Ada dua faktor yang dapat menjelaskan mengapa upaya perbaikan mutu pendidikan selama ini kurang atau tidak berhasil. Pertama strategi pembangunan pendidikan selama ini lebih bersifat input oriented. Strategi yang demikian lebih bersandar kepada asumsi bahwa bilamana semua input pendidikan telah dipenuhi, seperti penyediaan buku-buku (materi ajar) dan alat belajar lainnya, penyediaan sarana pendidikan, pelatihan guru dan tenaga kependidikan lainnya, maka secara otomatis lembaga pendidikan ( sekolah) akan dapat menghasilkan output (keluaran) yang bermutu sebagai mana yang diharapkan. Ternyata strategi input-output yang diperkenalkan oleh teori education production function (Hanushek, 1979,1981) tidak berfungsi sepenuhnya di lembaga pendidikan (sekolah), melainkan hanya terjadi dalam institusi ekonomi dan industri.
Kedua, pengelolaan pendidikan selama ini lebih bersifat macro-oriented, diatur oleh jajaran birokrasi di tingkat pusat. Akibatnya, banyak faktor yang diproyeksikan di tingkat makro (pusat) tidak terjadi atau tidak berjalan sebagaimana mestinya di tingkat mikro (sekolah). Atau dengan singkat dapat dikatakan bahwa komleksitasnya cakupan permasalahan pendidikan, seringkali tidak dapat terpikirkan secara utuh dan akurat oleh birokrasi pusat.
Pendidikan pada hakikatnya merupakan proses membangun peradaban bangsa. Oleh karena itu, pendidikan harus selalu bertumpu pada konsep pertumbuhan, pengembangan, pembaharuan, dan kelangsungannya sehingga penyelenggaraanpendidikan harus dikelola secara profesional. Mengingat pendidikan mempunyai peranyang sangat strategis dalam proses pembangunan peradaban bangsa, maka bidang pendidikan perlu komitmen nasional. Adanya dukungan pemerintah perlu ditindaklanjuti oleh Kabupaten/Kota dengan memberikan alokasi anggaran pendidikan di daerahnya sesuai dengan amanat konstitusi.

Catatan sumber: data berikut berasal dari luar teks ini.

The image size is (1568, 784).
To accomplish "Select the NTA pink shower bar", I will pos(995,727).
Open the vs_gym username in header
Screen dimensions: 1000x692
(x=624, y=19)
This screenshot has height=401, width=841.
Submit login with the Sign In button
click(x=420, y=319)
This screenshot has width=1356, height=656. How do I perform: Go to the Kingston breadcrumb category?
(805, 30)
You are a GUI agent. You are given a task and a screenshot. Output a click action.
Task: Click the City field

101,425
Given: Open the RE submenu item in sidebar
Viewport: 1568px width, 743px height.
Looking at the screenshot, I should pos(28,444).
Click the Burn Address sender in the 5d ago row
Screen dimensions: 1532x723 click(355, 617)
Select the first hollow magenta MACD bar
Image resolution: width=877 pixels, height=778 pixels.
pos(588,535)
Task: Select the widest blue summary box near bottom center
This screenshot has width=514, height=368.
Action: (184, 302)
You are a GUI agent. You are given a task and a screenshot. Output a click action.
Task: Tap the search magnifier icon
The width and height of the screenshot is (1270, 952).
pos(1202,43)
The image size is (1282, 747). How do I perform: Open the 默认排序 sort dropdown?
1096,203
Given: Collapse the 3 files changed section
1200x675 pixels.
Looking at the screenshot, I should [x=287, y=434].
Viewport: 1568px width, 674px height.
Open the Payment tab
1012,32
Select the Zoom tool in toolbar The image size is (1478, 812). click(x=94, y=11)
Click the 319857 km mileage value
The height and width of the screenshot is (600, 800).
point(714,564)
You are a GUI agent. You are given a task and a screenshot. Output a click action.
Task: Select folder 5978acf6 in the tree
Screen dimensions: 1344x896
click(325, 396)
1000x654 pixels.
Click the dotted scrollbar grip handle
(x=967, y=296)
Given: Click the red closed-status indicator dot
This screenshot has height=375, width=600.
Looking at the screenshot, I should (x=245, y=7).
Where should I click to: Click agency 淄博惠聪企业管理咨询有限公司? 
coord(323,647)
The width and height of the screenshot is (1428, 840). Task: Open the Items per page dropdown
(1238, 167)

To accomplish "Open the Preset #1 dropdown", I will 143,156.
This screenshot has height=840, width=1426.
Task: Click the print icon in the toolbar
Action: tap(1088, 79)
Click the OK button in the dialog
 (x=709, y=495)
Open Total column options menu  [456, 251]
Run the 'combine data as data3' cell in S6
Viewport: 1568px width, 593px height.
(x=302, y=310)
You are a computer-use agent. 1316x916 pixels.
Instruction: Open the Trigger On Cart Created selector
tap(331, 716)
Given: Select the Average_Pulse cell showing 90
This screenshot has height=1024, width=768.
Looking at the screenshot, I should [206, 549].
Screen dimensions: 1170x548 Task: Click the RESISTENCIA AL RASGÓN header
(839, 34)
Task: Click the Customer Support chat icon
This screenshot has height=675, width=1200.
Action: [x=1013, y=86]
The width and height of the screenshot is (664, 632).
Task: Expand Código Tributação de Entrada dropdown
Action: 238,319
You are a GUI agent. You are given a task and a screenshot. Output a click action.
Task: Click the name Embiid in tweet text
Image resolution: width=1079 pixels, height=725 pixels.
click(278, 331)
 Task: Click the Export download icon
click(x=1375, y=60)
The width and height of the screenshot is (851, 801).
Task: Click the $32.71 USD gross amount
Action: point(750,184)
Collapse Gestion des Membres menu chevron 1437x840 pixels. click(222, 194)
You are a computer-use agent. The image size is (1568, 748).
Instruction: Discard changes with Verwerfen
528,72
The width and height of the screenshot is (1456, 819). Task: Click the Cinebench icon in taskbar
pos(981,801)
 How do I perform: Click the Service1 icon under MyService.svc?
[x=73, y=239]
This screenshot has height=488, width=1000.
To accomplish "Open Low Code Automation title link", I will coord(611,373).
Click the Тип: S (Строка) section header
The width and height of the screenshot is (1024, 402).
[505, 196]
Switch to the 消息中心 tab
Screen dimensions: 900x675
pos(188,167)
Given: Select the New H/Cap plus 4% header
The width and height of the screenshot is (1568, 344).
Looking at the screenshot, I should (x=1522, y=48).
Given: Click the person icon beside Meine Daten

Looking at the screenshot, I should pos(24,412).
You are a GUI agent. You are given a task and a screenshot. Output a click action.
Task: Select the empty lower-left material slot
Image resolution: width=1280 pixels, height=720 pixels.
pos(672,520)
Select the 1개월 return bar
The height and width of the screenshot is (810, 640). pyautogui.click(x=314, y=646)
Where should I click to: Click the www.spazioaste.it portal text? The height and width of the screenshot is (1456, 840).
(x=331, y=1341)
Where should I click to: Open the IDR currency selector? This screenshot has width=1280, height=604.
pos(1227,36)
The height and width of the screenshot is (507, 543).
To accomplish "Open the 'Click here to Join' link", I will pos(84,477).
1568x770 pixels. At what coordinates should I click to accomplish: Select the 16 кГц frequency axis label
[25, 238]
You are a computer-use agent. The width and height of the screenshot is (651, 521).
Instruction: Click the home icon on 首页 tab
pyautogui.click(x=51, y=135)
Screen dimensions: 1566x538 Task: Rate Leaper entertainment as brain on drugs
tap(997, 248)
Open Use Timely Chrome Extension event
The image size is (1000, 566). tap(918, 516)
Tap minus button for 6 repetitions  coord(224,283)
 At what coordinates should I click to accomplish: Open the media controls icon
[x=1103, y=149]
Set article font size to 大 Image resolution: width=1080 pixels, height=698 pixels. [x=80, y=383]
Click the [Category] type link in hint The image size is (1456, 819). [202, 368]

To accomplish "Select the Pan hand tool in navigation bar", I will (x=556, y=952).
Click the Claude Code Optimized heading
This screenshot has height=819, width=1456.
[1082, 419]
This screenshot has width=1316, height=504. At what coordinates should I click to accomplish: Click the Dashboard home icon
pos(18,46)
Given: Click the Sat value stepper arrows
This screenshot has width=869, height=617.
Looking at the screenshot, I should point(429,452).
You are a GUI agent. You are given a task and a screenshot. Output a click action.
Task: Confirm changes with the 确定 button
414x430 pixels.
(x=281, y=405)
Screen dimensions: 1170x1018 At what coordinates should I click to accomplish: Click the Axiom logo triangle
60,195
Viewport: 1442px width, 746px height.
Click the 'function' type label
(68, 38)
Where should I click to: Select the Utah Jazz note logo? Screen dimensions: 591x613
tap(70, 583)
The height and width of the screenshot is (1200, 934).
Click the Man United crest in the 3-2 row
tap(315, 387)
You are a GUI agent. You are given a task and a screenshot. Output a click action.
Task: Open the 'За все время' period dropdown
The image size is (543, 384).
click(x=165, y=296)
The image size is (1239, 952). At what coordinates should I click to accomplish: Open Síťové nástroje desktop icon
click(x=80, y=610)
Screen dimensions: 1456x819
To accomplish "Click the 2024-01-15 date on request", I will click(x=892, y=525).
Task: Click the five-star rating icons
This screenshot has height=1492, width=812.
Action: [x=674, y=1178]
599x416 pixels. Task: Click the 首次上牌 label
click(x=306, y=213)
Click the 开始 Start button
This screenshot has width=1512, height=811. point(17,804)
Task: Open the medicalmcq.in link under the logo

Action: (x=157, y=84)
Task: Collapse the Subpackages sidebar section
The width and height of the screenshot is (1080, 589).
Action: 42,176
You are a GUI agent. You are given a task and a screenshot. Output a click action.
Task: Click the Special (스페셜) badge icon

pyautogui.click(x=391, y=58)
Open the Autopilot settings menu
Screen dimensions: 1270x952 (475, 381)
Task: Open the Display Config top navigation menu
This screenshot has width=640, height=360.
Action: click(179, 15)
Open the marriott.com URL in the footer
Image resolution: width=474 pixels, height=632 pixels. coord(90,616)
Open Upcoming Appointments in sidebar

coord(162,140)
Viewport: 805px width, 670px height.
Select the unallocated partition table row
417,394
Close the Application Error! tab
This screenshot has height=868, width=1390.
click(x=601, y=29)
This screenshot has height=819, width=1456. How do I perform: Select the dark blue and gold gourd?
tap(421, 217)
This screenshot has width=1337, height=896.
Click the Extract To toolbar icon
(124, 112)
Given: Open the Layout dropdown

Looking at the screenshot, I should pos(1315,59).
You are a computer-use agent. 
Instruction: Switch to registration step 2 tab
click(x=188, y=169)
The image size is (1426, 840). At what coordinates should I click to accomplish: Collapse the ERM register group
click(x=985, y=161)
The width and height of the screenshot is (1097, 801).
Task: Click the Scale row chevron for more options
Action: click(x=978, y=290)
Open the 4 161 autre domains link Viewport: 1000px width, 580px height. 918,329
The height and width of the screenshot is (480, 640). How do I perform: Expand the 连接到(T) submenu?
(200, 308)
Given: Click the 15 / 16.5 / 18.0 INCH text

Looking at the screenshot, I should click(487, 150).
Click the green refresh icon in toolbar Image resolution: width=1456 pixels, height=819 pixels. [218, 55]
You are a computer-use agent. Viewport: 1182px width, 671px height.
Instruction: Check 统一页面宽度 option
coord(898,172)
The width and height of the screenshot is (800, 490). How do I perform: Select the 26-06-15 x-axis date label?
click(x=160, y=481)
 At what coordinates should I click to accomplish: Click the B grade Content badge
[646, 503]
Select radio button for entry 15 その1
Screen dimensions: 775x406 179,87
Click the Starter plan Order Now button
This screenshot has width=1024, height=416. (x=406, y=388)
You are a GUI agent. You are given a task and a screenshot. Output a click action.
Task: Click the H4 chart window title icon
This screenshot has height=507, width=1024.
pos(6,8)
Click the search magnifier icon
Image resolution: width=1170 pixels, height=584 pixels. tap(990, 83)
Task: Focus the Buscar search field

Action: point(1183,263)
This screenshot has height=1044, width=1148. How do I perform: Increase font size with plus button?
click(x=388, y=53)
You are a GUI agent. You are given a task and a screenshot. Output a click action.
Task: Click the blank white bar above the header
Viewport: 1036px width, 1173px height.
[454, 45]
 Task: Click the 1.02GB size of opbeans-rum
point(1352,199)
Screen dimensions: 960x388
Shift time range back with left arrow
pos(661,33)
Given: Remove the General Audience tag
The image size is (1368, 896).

Pengesahan undang-undang Sistem Pendidikan Nasional Nomor 20 Tahun 2003 telah meletakkan dasar kebijakan pendidikan ke depan sekaligus memberikan landasan legal dalam pelaksanaannya. Sebagai produk hukum, undang-undang ini tidak hanya mengakomodasi berbagai kepentingan guna pengembangan pendidikan nasional, tetapi juga mempertimbangkan fenomena globalisasi. Pesan-pesan baru yang terkandung dalam UU Nomor 20 Tahun 2003, antara lain, memberikan dasar pengelolaan desentralisasi pendidikan, peningkatan porsi dana pendidikan, dan kecenderungan global. Desentralisasi pengelolaan pendidikan itekankan pada manajemen berbasis sekolah dan otonomi perguruan tinggi. emberian otonomi tidak dimaksudkan untuk memberikan kebebasan saja, tetapi lebih dari itu adalah untuk memberdayakan perguruan tinggi.
B. Permasalahan
Makalah ini secara singkat akan mengungkap prospek manajemen dan perencanaan pendidikan nasional. Berbicara prospek berarti melihat ke depan tentang peranan dan fungsi manajemen pendidikan nasional. Sebagai subsistem dari manajemen dan pembangunan nasional, prospek manajemen pendidikan nasional tidak terlepas dari kecenderungan global dewasa ini dan dimasa depan.
Menyimak uraian di atas perhatian kita akan terfokus bagaimana pendidikan mampu menghadapi berbagai persoalan yang semakin global ini. Tantangan yang dirasakan begitu luas dan berat ini perlu mendapat perhatian yang cukup serius. Oleh karena itu diperlukan satu konsep dan pemikiran yang mampu mengakomodir berbagai wacana dan fenomena tentang dunia pendidikan. Dengan demikian diperlukan satu metode pengelolaan yang menyeluruh. Metode pengelolaan inilah yang kita kenal dengan Manajemen pendidikan Nasional. Bagaimana Manajemen pendidikan Nasional mampu menghadapi tantangan globalisasi pendidikan ? Strategi apa yang tepat dalam mengatasi globalisasi dibidang pendidikan ?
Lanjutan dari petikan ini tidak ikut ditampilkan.